Она поднялась в свою комнату на втором этаже и решила спуститься, только когда ее позовут.
Увы! Она тоже обманывала себя.
Не обманывался только Диксмер; он поджидал за оградой появления Мориса и иронично улыбался.
|
Гражданин Моран флегматично окрашивал в черный цвет хвостики: их предстояло пришить на шкурку белого кота, чтобы превратить его в горностая.
Морис толкнул маленькую дверь, выходившую в проулок, чтобы запросто пройти через сад. Как это было и раньше, колокольчик прозвенел особенным образом, извещая, что именно Морис открывает дверь.
Женевьева, стоявшая у закрытого окна, вздрогнула. Она опустила занавеску, которую держала чуть отодвинутой.
Первое, что ощутил Морис, вернувшись в этот дом, было разочарование. Женевьева не ждала его у своего окна на первом этаже; более того, войдя в небольшую гостиную, где они расстались, и не обнаружив ее там, он с горечью про себя отметил, что за три недели отсутствия стал здесь чужим.
Его сердце сжалось.
Сначала Морис увидел Диксмера. Тот подбежал к нему и сжал в объятиях со словами радости.
Потом спустилась Женевьева; перед этим она долго хлопала себя по щекам перламутровым ножом, чтобы вызвать прилив крови. Но не успела она спуститься и на двадцать ступеней, как весь этот искусственный румянец исчез, отхлынув к сердцу.
Морис увидел, как Женевьева появилась в полумраке Дверного проема; он, улыбаясь, приблизился к ней, чтобы поцеловать руку. Вот тогда-то он и заметил, как изменилась молодая женщина.
В свою очередь, она с ужасом отметила его худобу и лихорадочный блеск глаз.
— Ну вот и вы, сударь! — произнесла она с волнением, которое ей не удалось скрыть.
А ведь она обещала себе, что при встрече скажет безразличным тоном: «Здравствуйте, гражданин Морис. Почему вы так редко бываете у нас?»
Произнесенное ею приветствие показалось Морису холодным, хотя разница с тем, что обещала себе Женевьева, была, и немалая.
Диксмер покончил с этим затянувшимся обменом пытливыми и упрекающими взглядами, приказав подавать обед: было около двух часов.
В столовой Морис заметил, что его прибор на столе.
Пришел гражданин Моран, одетый в тот же каштановый костюм и в ту же рабочую куртку. У него были все те же зеленые очки, те же длинные пряди черных волос и то же белое жабо. Морис старался как можно благосклоннее относиться ко всему этому сочетанию; теперь, когда Моран был перед глазами, он внушал ему гораздо меньше опасений, чем на расстоянии.

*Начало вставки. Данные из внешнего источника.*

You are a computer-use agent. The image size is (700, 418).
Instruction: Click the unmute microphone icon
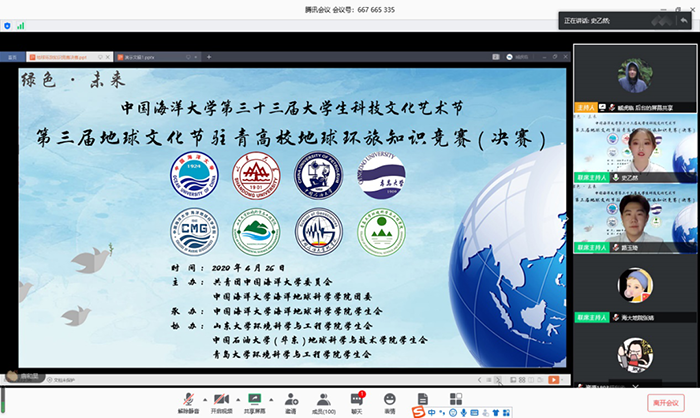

В самом деле, возможно ли, чтобы Женевьева любила этого маленького химика? Нужно быть очень влюбленным, а следовательно, сумасшедшим, чтобы вбить себе в голову подобный взор.
Да и момент для ревности был явно неподходящим. В кармане у Мориса лежало письмо от Женевьевы, под которым билось его сердце, прыгавшее от радости.
Женевьева вновь обрела спокойствие. У женщин есть такая особенность: настоящее почти всегда может стереть у них следы прошлого и угрозы будущего.
Почувствовав себя счастливой, Женевьева вновь овладела собой, то есть стала спокойной и холодной, но приветливой, — еще один оттенок ее поведения, недоступный пониманию Мориса (Лорен нашел бы этому объяснение у Парни, у Бертена или у Жанти-Бернара).
Разговор шел о богине Разума. Падение жирондистов и рождение нового культа, который все небесное наследство передавал в женские руки, были главными событиями дня. Диксмер утверждал, что он бы не рассердился, если бы неоценимая честь быть богиней Разума была бы оказана Женевьеве. Морис хотел было рассмеяться, но Женевьева присоединилась к мнению мужа. Морис, глядя на них, поразился, что дух патриотизма затмил даже трезвый ум Диксмера и повлиял на поэтическую натуру Женевьевы.
Моран развивал мысль о роли женщины в политике начиная с Теруань де Мерикур, героини событий 10 августа, и кончая г-жой Ролан — душой Жиронды. Затем он бросил мимоходом несколько слов против женщин из народа, участвовавших в заседаниях Конвента. Эти слова заставили Мориса улыбнуться. А ведь это были жестокие насмешки над женщинами-патриотками, которым впоследствии придумали отвратительное название «лакомок гильотины».
— Ах, гражданин Моран, — остановил его Диксмер, — будем уважать патриотизм, даже когда он заблуждается.
— А я считаю, — произнес Морис, — если уж говорить о патриотизме, — что женщины всегда в достаточной мере патриотки, если, конечно, они не слишком аристократки.
— Вы правы, — ответил Моран, — но я открыто заявляю, что считаю женщину достойной презрения, если она приобретает мужские манеры, а мужчину — подлецом, если он оскорбляет женщину, даже когда эта женщина — его самый заклятый враг.
Моран очень естественно подвел Мориса к деликатной теме. Морис в ответ утвердительно кивнул. Арена для спора была готова, и Диксмер, подобно герольду, трубящему начало поединка, добавил:
— Минуточку, минуточку, гражданин Моран; надеюсь, вы исключаете тех женщин, что являются врагами нации?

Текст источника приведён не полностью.